- _Exercises_:
a. Answer these questions about the duck hunting passage.
(i) What two purposes do retrievers serve?
(ii) What do biologists believe about the way ducks see?
(iii) What may a portable blind consist of?
b. Extend the duck hunting passage by writing what comes after its final sentence, in the same voice.

- _Passage provided_:
-*-
Retrievers, whether they’re labs, goldens or Chesapeake Bays, serve two important purposes. First, they’re delightful to watch whether they’re splashing out past the decoys to retrieve a bird or proudly returning to the blind with a pintail. And most importantly they’re essential in recovering ducks that may be hard to find or those dropped in deep water.
A well-trained dog is a big responsibility and may not be something a new duck hunter is ready to handle. The next best thing you can do is hire a guide or go with friends who duck hunt with a dog. You also can use a boat to retrieve birds from deeper water, though hard-to-find ducks will still be a challenge.
Hide and Seek
Concealment is the name of the game when it comes to duck hunting. Biologists believe that ducks see colors better than we do. To keep from blowing their cover, duck hunters use a variety of blinds. The simplest way to hide from the flock’s keen eyesight is by wearing head- to-toe camouflage, in a pattern that’s appropriate for the type of habitat you’re hunting. By using camouflaged clothes and equipment, remaining motionless and hiding amongst branches, shoreline vegetation and other naturally occurring camo, you can become less visible to waterfowl.
There are also several types of temporary blinds you can buy that will give you the freedom to move according to changes in flight or feeding patterns. A portable blind may consist of a big piece of camouflaged cloth and a few stakes or one of the many commercially available blinds. It depends on how much you want to spend.
The next step up is a boat blind. A small, camouflaged johnboat can seem like a luxury in comparison to a ground blind. Boat blinds offer several advantages. First, throwing your decoys out from a boat is a breeze, and it’s easy to change locations. You can always get more elaborate with your boat by adding a motor or rigging it with a fancy box blind.
-*-
- _Excerpted data_:
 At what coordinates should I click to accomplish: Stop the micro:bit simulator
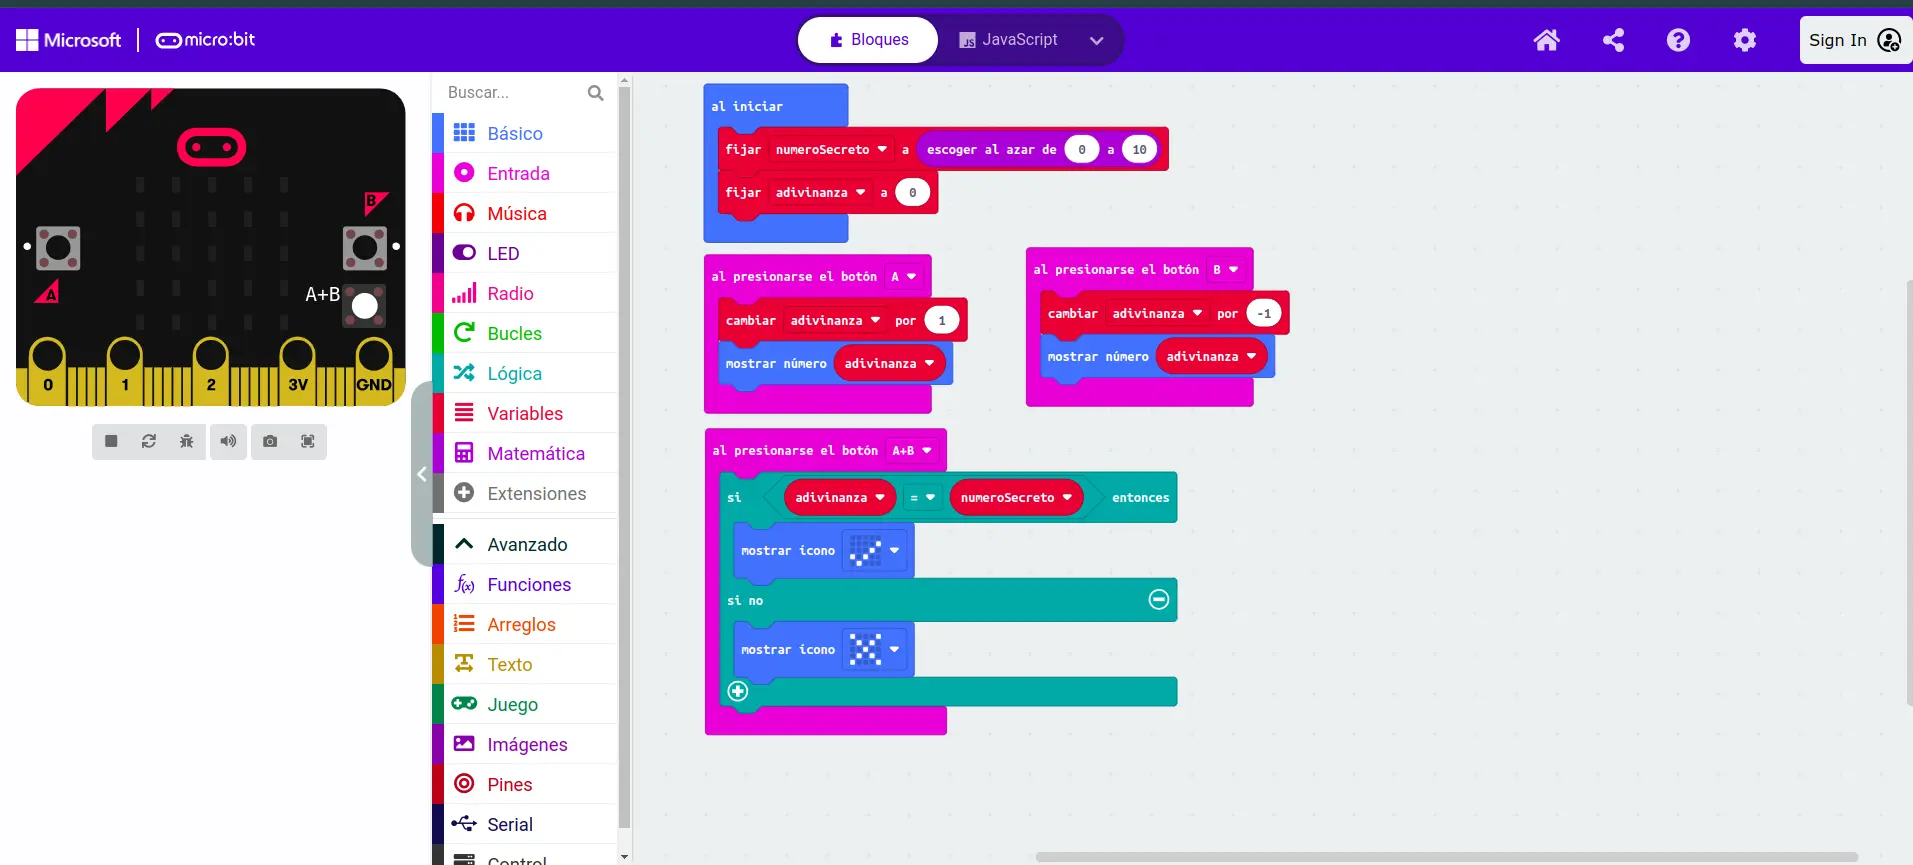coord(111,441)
-*-
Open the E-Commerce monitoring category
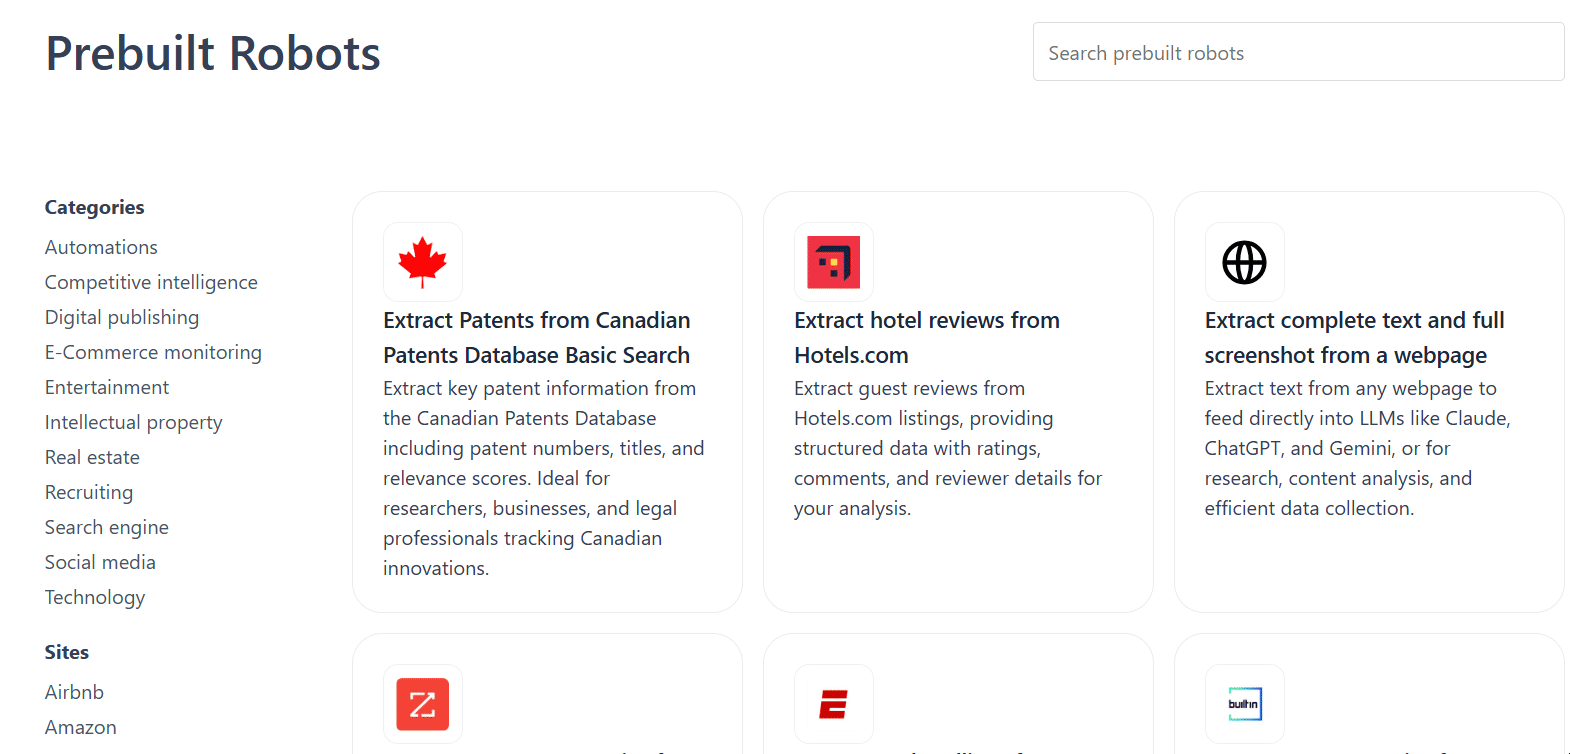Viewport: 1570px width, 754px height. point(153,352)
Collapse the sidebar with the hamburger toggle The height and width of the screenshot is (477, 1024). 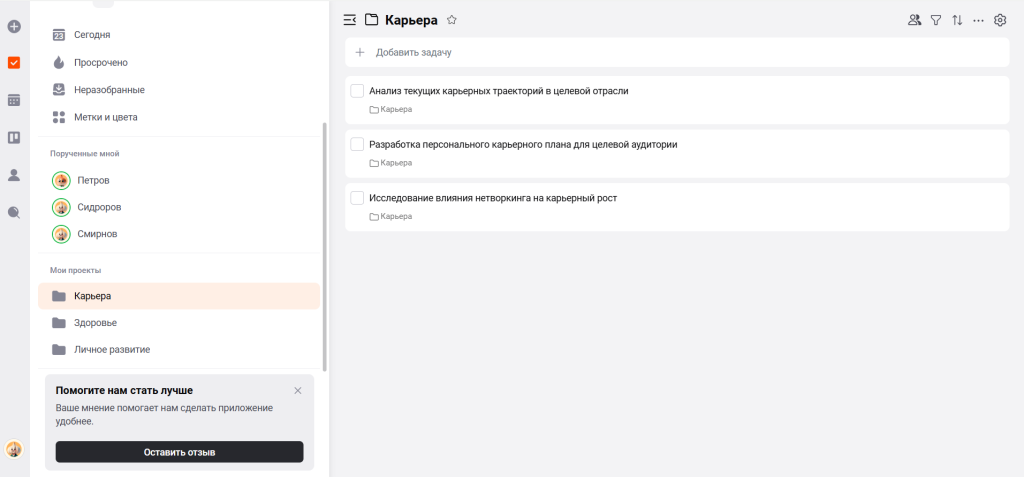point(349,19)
-*-
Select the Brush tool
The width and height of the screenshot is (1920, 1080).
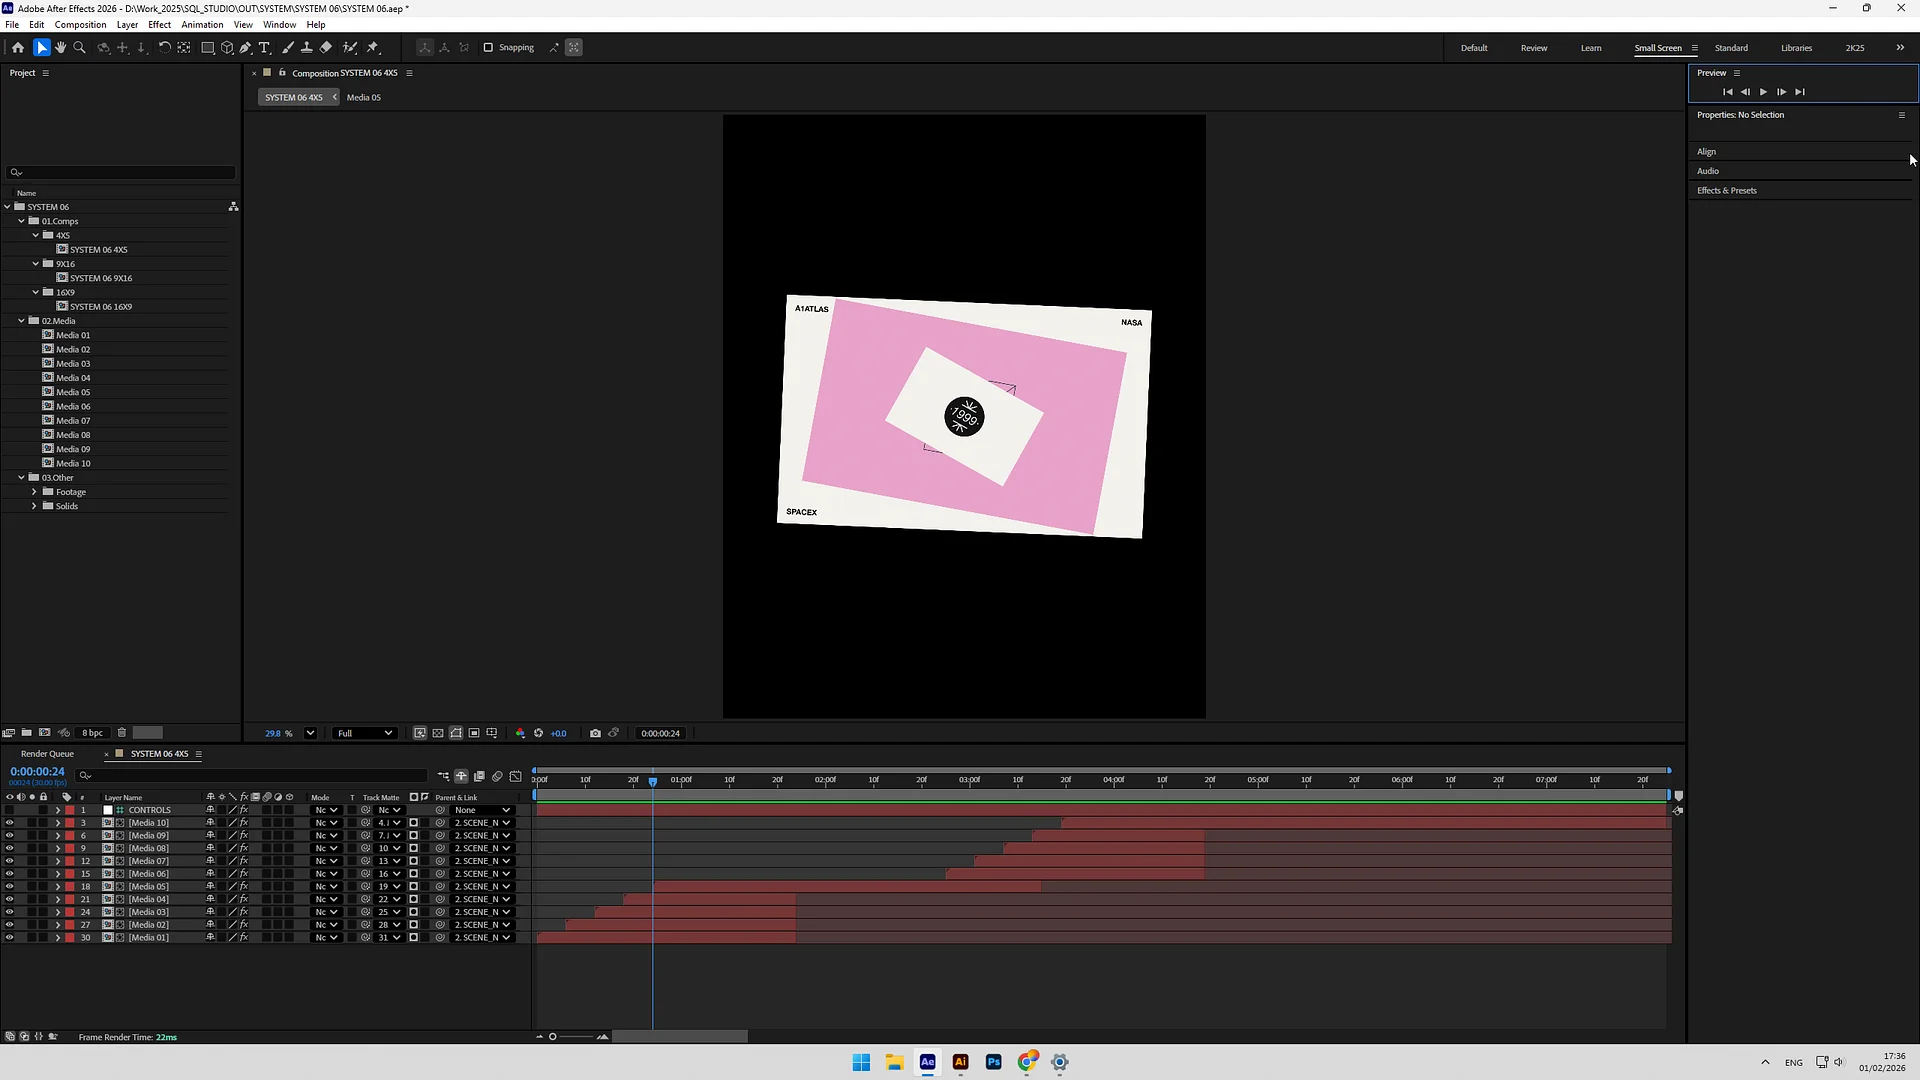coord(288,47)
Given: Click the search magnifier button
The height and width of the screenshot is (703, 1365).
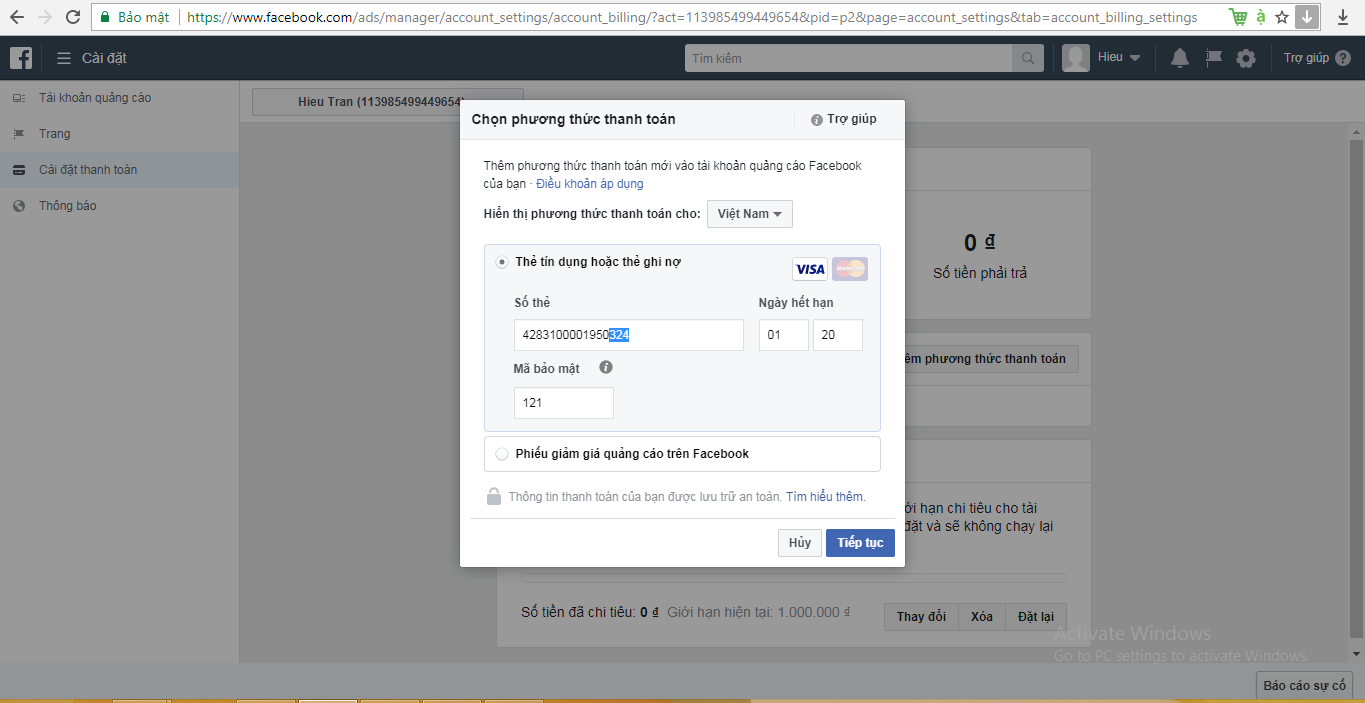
-*-
- _Responses to the tasks_:
a.
(i) Retrievers are delightful to watch, and, most importantly, they are essential in recovering ducks that may be hard to find or that were dropped in deep water.
(ii) Biologists believe that ducks see colors better than we do.
(iii) A portable blind may consist of a big piece of camouflaged cloth and a few stakes, or it may be one of the many commercially available blinds.

b.
Whatever method of camouflage you decide on, it’s always a good idea to set up with the sun at your back. That way you don’t have to battle the sun in your eyes. Plus it makes it harder for birds to see you.
A good decoy spread works with your calling to lure ducks to a setup. While calling can appeal to the musician in you, decoying waterfowl can bring out your artistic flair. There are several kinds of decoys that differ according to size, detail, color, shape, price and material. There are also a variety of ways to set them up depending on what species you’re hunting.
Probably the most common duck decoys are solid and hollow floating ones. They’re usually made of cork, molded plastic or polyurethane foam. They have a weight that’s attached to the underside of the decoy that keeps them floating upright. For best results, decoys should match the species you’re hunting.
Although duck hunting varies greatly from region to region, the maxim that seems to unite all waterfowlers is: the more decoys, the better. Ducks have gotten wiser to hunters, and it takes more decoys to reassure the flock that it’s safe to land.
Whether you’re setting small bunches of decoys to attract puddle ducks or bolder rigs in j-shaped strings to bring in diving ducks, there are some basic guidelines. Always try to keep the sun, wind and some cover at your back. Also, make sure flocks can see your spread, and that it’s close enough to bring them within gun range.
Go with a Guru
Probably the best advice is hunt with someone who is wise to the ways of waterfowl. Your duck hunting mentor can help you find a place to hunt, locate where ducks are feeding and pattern their movements. They also can help you understand duck hunting regulations and make sure you have all the proper licenses and stamps, including the mandatory federal duck stamp. There is no end of things you can learn about calling, decoy placement and wingshooting from an experienced duck hunter. Plus, you’ll have a great time, build your skills and give your confidence a boost.
With this advice, try duck hunting at your own risk, knowing it could very well be love at first flight.